This does look like a miscompilation. Removing the bounds check on Y[i]
(i.e. assuming i < 2
) gives us this (asm annotated by me, with assistance from godbolt):
Rust
extern "C" {
pub static mut X: [u16; 2] ;//= [0,0];
pub static mut Y: [u16; 2] ;//= [0,0];
}
pub unsafe fn test(i: usize) -> u16 {
let px: usize = X.as_ptr().add(2) as *const u16 as usize;
let py: usize = Y.as_ptr().add(i) as *const u16 as usize;
let flag = (px ^ 123) == (py ^ 123);
Y[0] = 3;
if flag {
*Y.get_unchecked_mut(i) = 4
}
return Y[0]
}
LLVM-IR (optimized)
define i16 @_ZN7example4test17h716b2f3df427f079E(i64 %i) unnamed_addr #0 !dbg !6 {
%0 = getelementptr inbounds [2 x i16], [2 x i16]* @Y, i64 0, i64 %i, !dbg !10
%flag = icmp eq i16* %0, getelementptr inbounds ([2 x i16], [2 x i16]* @X, i64 1, i64 0), !dbg !20
store i16 3, i16* getelementptr inbounds ([2 x i16], [2 x i16]* @Y, i64 0, i64 0), align 2, !dbg !21
br i1 %flag, label %bb6, label %bb8, !dbg !22
bb6: ; preds = %start
store i16 4, i16* getelementptr inbounds ([2 x i16], [2 x i16]* @X, i64 1, i64 0), align 2, !dbg !23
br label %bb8, !dbg !22
bb8: ; preds = %start, %bb6
ret i16 3, !dbg !24
}
ASM
example::test:
; rcx <- address of Y
mov rcx, qword ptr [rip + Y@GOTPCREL]
; rdx <- address of Y, offset rdi u16 ; rdx is py
lea rdx, [rcx + 2*rdi]
; rax <- address of X
mov rax, qword ptr [rip + X@GOTPCREL]
; rsi <- address of X, offset 2 u16 ; rsi is px
lea rsi, [rax + 4]
; Y[0] <- 3
mov word ptr [rcx], 3
; compare rdx (py) and rsi (px)
cmp rdx, rsi
; if equal, jump to .FLAG_IS_TRUE
je .FLAG_IS_TRUE
; return 3
mov ax, 3
ret
.FLAG_IS_TRUE:
; X[2] <- 4
mov word ptr [rax + 4], 4
; return 3
mov ax, 3
ret
The fact that it's storing to X[2]
instead of Y[0]
is fine, because the check shows that the two addresses are identical. The issue is that we then return 3
.
This is, if I'm not mistaken, the exact same issue that Ralf pointed out in the original blog post: a write through one pointer is exchanged for a write through another (because they're shown equivalent) and then assumed to not write memory accessed through the original pointer. Obviously this combination of optimization passes is incorrect.

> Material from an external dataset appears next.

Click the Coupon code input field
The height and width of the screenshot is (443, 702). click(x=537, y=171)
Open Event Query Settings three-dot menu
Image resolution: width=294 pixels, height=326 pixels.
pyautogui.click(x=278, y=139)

This is just another edge case miscompilation bug, though. LLVM is a complicated beast, and because LLIR has largely been informal to this point, it's not surprising that some optimization passes combine to cause miscompilations. All software has bugs.
It's for reasons like this combination of optimizations causing an e2e miscompilation that Ralf makes his point in the blog post: we need to actually decide what the semantics of LLIR are, so that we have a hope of showing optimization passes individually correct.